Security Engineer

About the Position:
We are seeking a dedicated and experienced Security Analyst to bolster our Security Operations and Incident Response capabilities. In this role, you will play a pivotal part in fortifying our global Information Systems security infrastructure and responding effectively to potential security threats. Your responsibilities will encompass the daily operations of our security technologies, alongside proactive analysis, and response to security incidents. Collaboration with our Information Services team will be integral to maintaining and enhancing our organization's security posture and safeguarding our data assets.
About the Team:
As a valued member of our Cyber Intelligence Centre/Security Operations team, you will advocate a pragmatic approach to proposing and implementing security solutions.

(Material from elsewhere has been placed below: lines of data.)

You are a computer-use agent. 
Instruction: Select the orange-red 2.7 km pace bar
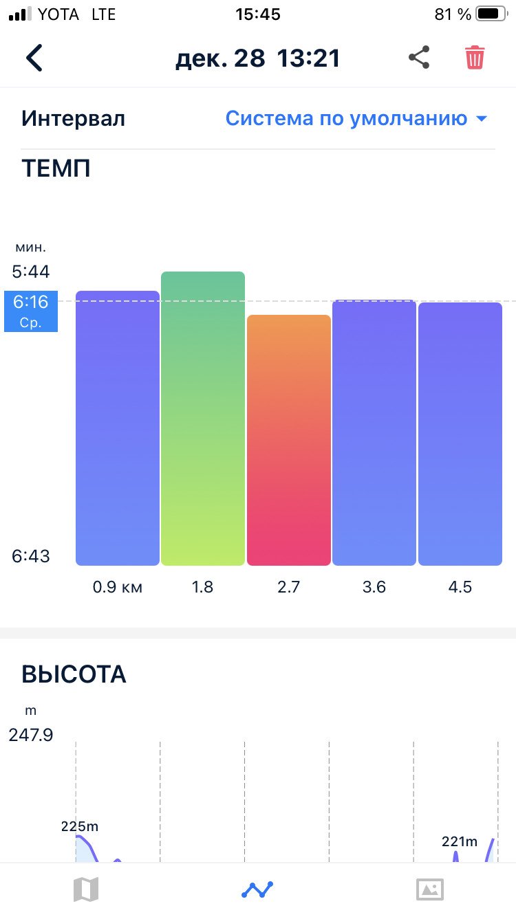tap(289, 440)
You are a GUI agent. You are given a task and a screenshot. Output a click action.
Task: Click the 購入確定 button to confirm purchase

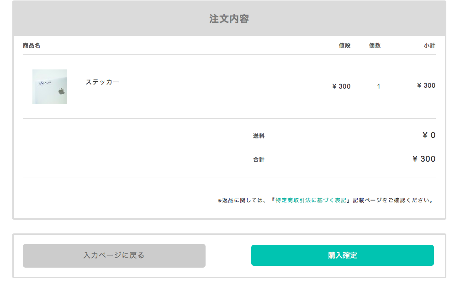pos(342,255)
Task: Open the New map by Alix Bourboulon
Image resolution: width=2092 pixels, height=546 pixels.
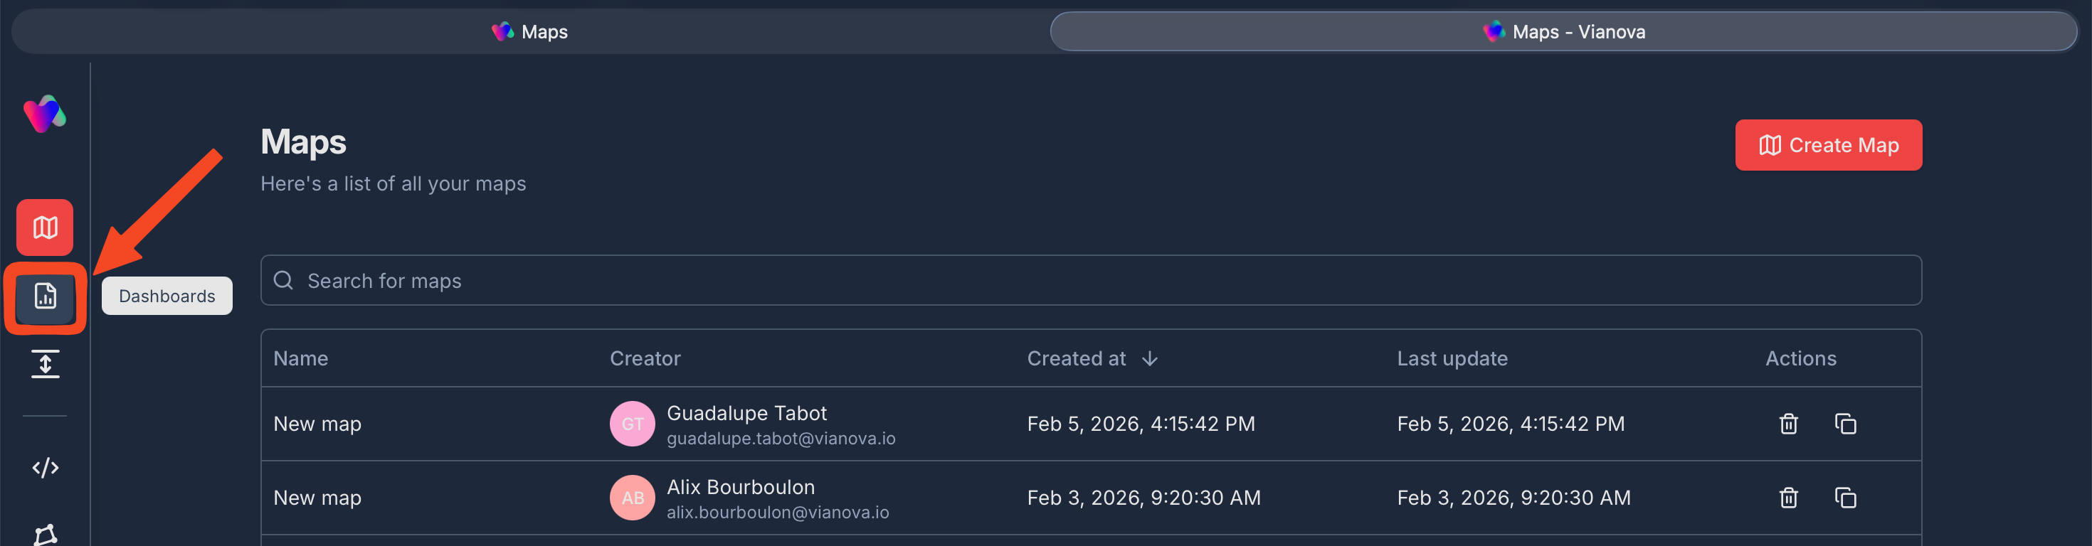Action: [317, 498]
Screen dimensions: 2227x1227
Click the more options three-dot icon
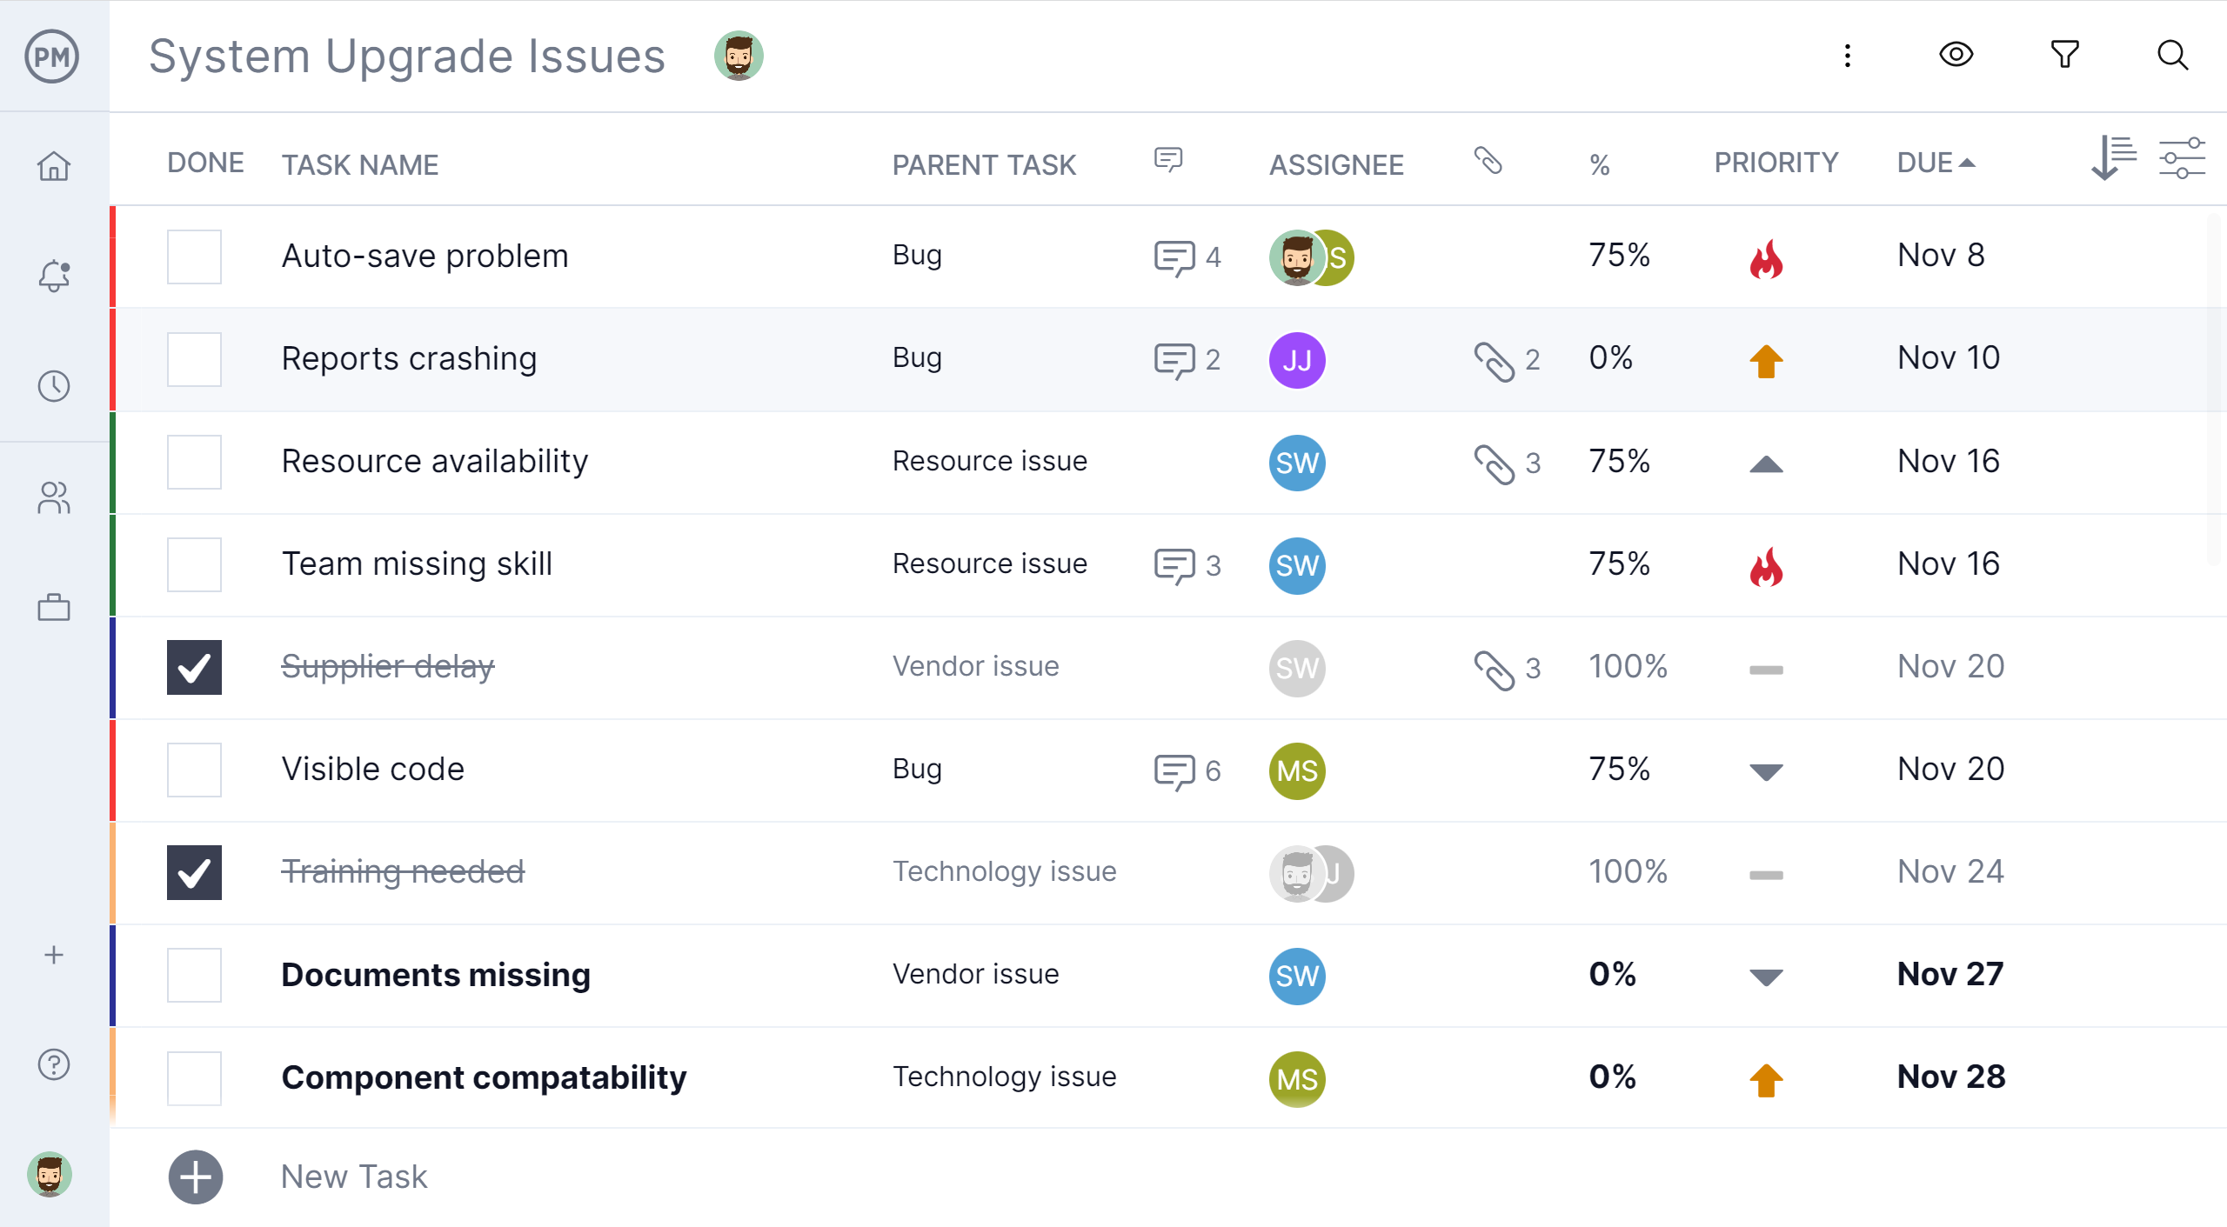pos(1848,56)
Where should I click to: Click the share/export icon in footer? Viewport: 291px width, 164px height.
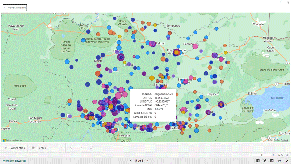click(x=280, y=161)
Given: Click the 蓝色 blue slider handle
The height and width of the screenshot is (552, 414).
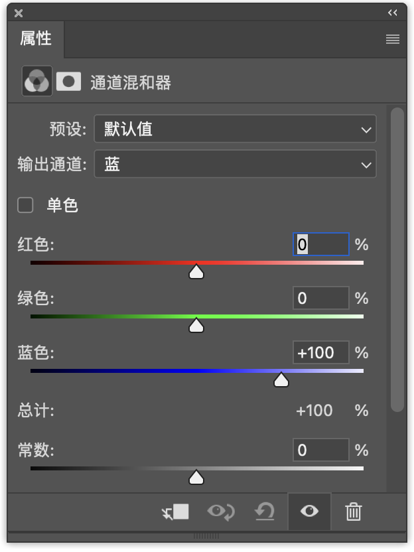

You will actively contribute to the continual analysis of our security logs and posture to uphold our organization's security and situational awareness regarding potential threats.

What you'll do

• Automation of Security Processes:
• Develop, implement, and manage automated workflows for incident detection, investigation, and remediation.
• Automate routine security tasks such as log analysis, vulnerability scanning, and patch management.
• Integrate security tools (SIEM, SOAR, endpoint protection, threat intelligence platforms) to create seamless, automated workflows.
• Incident Response Automation:
•  Work with the Incident Response team to identify opportunities for automation in response procedures.
• Develop automated playbooks for various incident types (e.g., phishing, malware, DDoS attacks) to reduce response time and human error.
• Implement automated alert triage systems to prioritize and categorize security incidents based on severity.
• Threat Intelligence Integration:
•  Automate the ingestion and processing of threat intelligence feeds (e.g., IOCs, TTPs) into security monitoring systems.
• Enhance threat detection capabilities by integrating real-time threat intelligence into automated workflows.
• Continuous Improvement: 
• Continuously evaluate and improve automated security processes for efficiency, effectiveness, and scalability.
• Identify gaps in automation and develop new solutions to improve response times and security coverage.
• Monitor automation processes and tools to ensure they operate effectively and without interruption.
• Collaboration & Communication:
• Work closely with the SOC team to ensure automation initiatives align with the organization’s security policies and standards.
• Collaborate with IT, DevOps, and Engineering teams to ensure automated security solutions are integrated across the infrastructure.
• Provide documentation and training to security teams on new automated processes and tools.
• Security Monitoring and Reporting: 
• Develop dashboards and reports to track the performance of automated security processes and identify areas for improvement.
• Ensure that key security metrics (e.g., mean time to detect, mean time to respond) are optimized via automation.
• Security Tool Management: 
• Manage and maintain automation tools, ensuring they are up to date and optimized for maximum performance.
• Evaluate and implement new security automation tools and technologies as appropriate.

What you'll bring:

• Education & Experience:
• Bachelor’s degree in Computer Science, Information Security, or a related field (or equivalent work experience).
• Minimum of 5-10 years of experience in a Security Operations role (SOC, Incident Response, or Threat Intelligence).
• Proven experience with security automation tools, SIEM platforms (e.g., MS Sentinel).
• Experience with scripting languages (Python, PowerShell, Bash) and automation frameworks (e.g., Ansible, Terraform, or similar).
• Hands-on experience with security technologies such as IDS/IPS, endpoint protection, firewalls, and vulnerability management tools.
• Technical Skills:
•  Expertise in implementing and managing security automation processes and systems.
• Familiarity with cloud environments (AWS, Azure, GCP) and cloud-native security tools.
• Experience in building and maintaining automated incident response playbooks.
• Proficiency in security monitoring tools such as SIEM, EDR, NDR, and IDS/IPS.
• Soft Skills:
•  Strong problem-solving and analytical skills.
• Excellent communication skills and ability to collaborate with cross-functional teams.
• Ability to prioritize tasks, manage time effectively, and work under pressure.
• Strong attention to detail and commitment to continuous learning.
• Desirable:
•  Certifications such as CISSP, CEH, CISM, or similar are highly desirable.
• Familiarity with DevSecOps practices and CI/CD pipeline security.
• Experience with threat hunting and proactive security measures.